The orthosis goal in the presence of functional hallux limits is to allow the first ray to plantarflex. This can be accomplished by plantarflexing the first while taking the negative casts, prescribing a minimum cast fill with approximately 2 to 3 degrees of inversion and ensuring that your orthotic lab does not overfill the medial arch. In the presence of these items the first ray should be allowed to plantarflex quite effectively in order to decompress first MPJ motion and enhance a windlass function. An orthosis made in this manner will conform very close to the arch of the foot when the foot is held in neutral position with the first ray plantarflexed. It should conform closest posteriorly and flare away from the foot anteriorly.
Because all of the doctors in my clinic follow these guidelines when treating fHL, we never prescribe first ray cutout.

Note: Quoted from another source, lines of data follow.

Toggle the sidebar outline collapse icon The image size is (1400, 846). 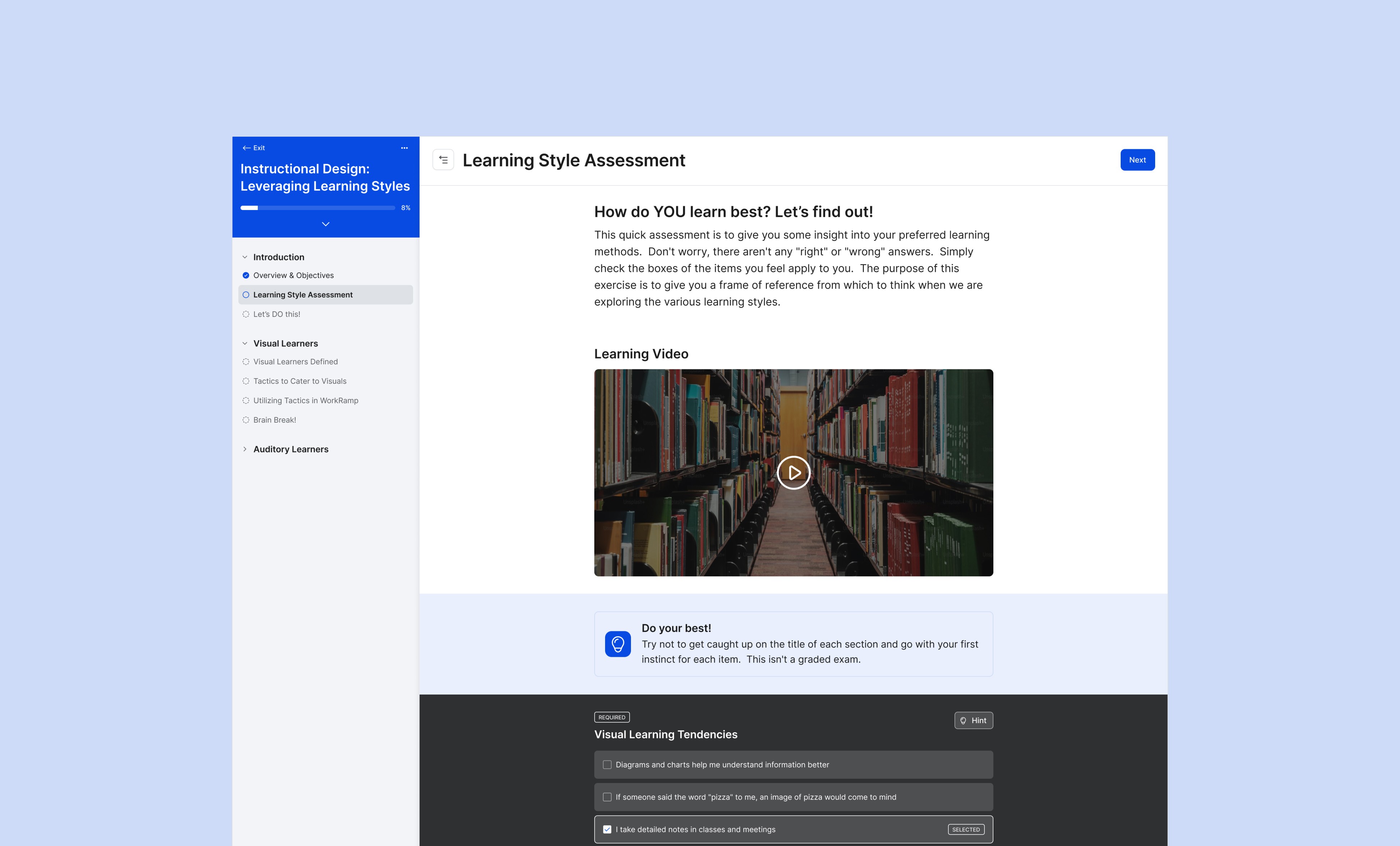point(443,160)
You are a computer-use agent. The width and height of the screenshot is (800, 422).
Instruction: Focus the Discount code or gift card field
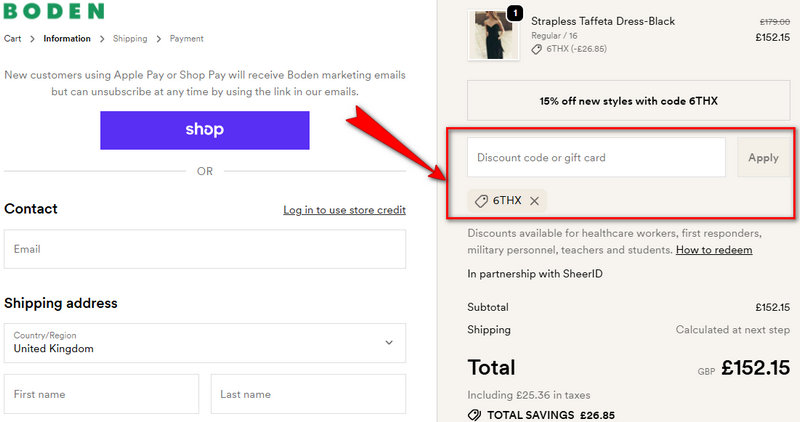coord(596,157)
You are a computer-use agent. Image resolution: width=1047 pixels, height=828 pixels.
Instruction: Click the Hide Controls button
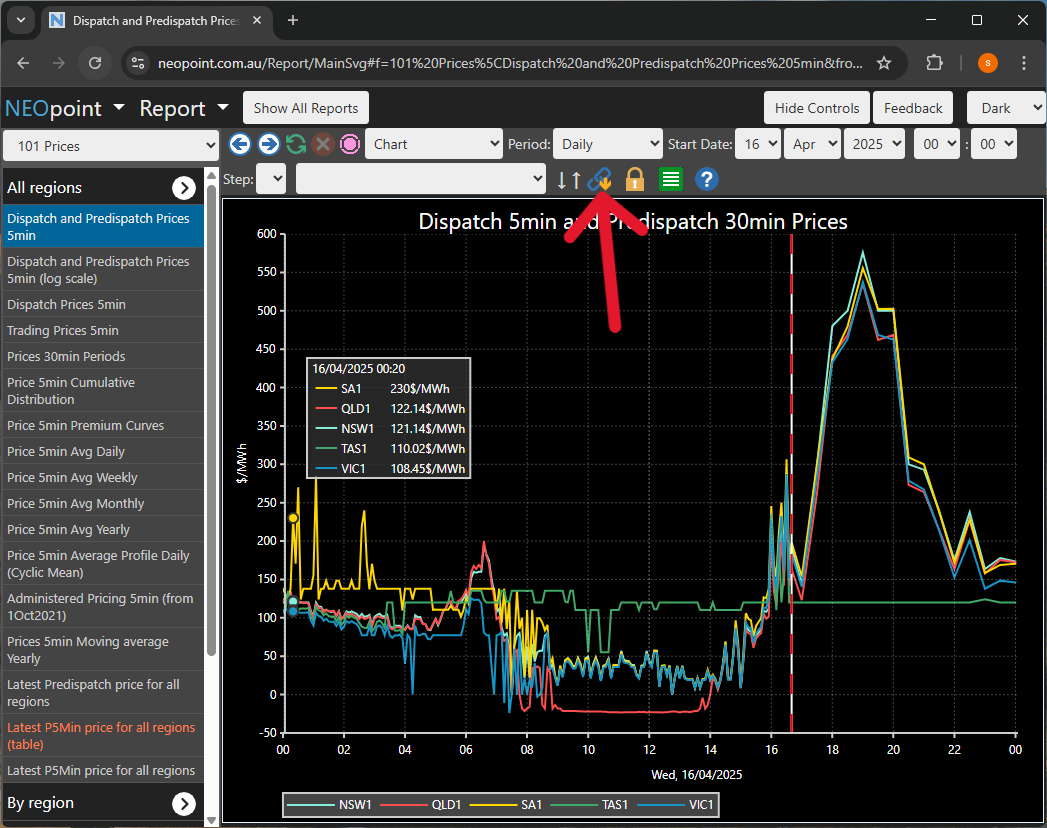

I do, however, use first ray cutouts in my office on occasion. The most common time I do so is when the patient comes in with an orthosis received from another practitioner where the orthotic device does not conform very close to the arch of the foot. Because in the situation the foot has to flatten and the first ray has to elevate in order to reach the orthosis I want to somehow enhance plantarflexion of the first ray. The first ray cutout or first metatarsal cutout, along with a reverse Morton’s extension, is good option in this situation.